Garlic Rosemary Mixed Grill
A mixed grill offers your guests a selection of meats, allowing them to enjoy some of everything or just one or two favourites. The amounts are just a guideline, so increase or decrease according to your guests' appetites.
Servings: 8
Ingredients:
| Nutritional Info | |
| Per serving: about | - |
| cal | 413 |
| pro | 43 g |
| total fat | 25 g |
| sat. fat | 8 g |
| carb | 2 g |
| fibre | trace |
| chol | 164 mg |
| sodium | 689 mg |
| % RDI: | - |
| calcium | 3% |
| iron | 18% |
| vit A | 2% |
| vit C | 2% |
| folate | 2% |
-
8 lamb loin chops
4 boneless skinless chicken breasts
16 jumbo shrimp
4 sausages (such as Italian, chorizo, farmer's or garlic)
Garlic Rosemary Marinade:
1/4 cup (50 mL) extra-virgin olive oil
1/4 cup (50 mL) white wine vinegar
6 cloves garlic, minced
2 tbsp (25 mL) chopped fresh rosemary (or 2 tsp/10 mL dried rosemary, crumbled)

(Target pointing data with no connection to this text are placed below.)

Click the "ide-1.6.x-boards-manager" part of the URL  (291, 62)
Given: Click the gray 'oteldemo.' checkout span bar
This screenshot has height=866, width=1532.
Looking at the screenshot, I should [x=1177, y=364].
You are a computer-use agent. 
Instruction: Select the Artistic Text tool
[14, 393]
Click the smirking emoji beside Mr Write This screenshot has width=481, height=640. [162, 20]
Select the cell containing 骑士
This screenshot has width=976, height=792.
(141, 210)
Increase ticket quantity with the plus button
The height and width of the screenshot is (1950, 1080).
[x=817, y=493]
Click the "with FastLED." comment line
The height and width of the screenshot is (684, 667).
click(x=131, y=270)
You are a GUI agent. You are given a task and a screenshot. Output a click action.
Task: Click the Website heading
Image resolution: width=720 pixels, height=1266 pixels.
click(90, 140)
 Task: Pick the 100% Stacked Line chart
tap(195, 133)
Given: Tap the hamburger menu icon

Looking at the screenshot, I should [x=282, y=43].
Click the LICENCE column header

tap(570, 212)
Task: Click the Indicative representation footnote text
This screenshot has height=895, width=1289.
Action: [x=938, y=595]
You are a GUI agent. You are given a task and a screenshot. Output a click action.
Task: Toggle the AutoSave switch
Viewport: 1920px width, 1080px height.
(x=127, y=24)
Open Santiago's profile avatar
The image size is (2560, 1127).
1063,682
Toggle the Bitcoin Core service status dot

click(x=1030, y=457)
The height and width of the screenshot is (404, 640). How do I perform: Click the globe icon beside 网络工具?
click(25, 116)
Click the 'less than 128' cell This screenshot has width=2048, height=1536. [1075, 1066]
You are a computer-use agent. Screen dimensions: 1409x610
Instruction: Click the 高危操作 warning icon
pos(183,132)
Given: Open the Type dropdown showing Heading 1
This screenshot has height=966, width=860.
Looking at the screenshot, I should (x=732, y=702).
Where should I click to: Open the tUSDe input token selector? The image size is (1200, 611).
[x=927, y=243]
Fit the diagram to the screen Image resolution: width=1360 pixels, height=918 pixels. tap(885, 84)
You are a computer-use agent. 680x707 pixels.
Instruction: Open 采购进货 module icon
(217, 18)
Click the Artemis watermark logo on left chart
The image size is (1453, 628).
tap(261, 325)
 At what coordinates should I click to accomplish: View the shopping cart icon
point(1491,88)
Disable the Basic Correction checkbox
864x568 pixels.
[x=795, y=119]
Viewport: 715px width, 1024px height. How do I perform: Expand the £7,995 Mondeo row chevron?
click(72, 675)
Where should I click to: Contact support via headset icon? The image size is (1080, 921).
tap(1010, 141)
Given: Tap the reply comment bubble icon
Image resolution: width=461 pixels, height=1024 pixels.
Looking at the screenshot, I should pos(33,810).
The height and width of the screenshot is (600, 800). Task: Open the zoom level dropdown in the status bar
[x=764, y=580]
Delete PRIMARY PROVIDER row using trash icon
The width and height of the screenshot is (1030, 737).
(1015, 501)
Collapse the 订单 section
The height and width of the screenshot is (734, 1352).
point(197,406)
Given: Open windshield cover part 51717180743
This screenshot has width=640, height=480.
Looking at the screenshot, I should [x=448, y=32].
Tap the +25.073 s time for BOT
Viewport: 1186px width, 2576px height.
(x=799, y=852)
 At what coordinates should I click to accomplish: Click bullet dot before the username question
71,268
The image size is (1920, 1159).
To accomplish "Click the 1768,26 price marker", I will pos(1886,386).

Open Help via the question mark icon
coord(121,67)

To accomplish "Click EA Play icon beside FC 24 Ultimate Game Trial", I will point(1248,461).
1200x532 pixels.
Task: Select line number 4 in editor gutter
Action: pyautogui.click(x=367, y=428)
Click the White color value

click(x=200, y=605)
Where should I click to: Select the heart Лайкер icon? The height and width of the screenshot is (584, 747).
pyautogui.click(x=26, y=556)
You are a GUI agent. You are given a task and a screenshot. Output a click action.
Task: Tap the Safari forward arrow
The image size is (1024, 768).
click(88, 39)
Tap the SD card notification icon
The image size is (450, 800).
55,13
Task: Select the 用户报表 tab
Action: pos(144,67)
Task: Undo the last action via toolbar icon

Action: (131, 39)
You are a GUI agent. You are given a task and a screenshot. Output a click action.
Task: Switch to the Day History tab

1/2 tsp (2 mL) each salt and pepper
Preparation:
Watch us cook! The Canadian Living Test Kitchen shows you how to make this mixed grill recipe in our 3 minute video, Mixed grill techniques >>
Garlic Rosemary Marinade: In measuring cup, whisk oil, vinegar, garlic, rosemary, salt and pepper; divide among 3 bowls. Add lamb to first bowl and chicken to second bowl; turn to coat. Cover; refrigerate all 3 bowls for 4 hours. (Make-ahead: Refrigerate for up to 1 day.)
Leaving tails intact, peel and devein shrimp. Add to third bowl of marinade; toss together. Place sausage on greased grill over medium-high heat; close lid and grill, turning once, until browned and no longer pink inside, about 25 minutes. Meanwhile, add lamb and chicken to grill; brush with any remaining marinade. Grill, turning once, until lamb is medium-rare and chicken is no longer pink inside, about 12 minutes. Meanwhile, add shrimp to gril; grill, turning once, until pink, about 5 minutes. Arrange sausage, lamb, chicken and shrimp attractively on warmed serving platter.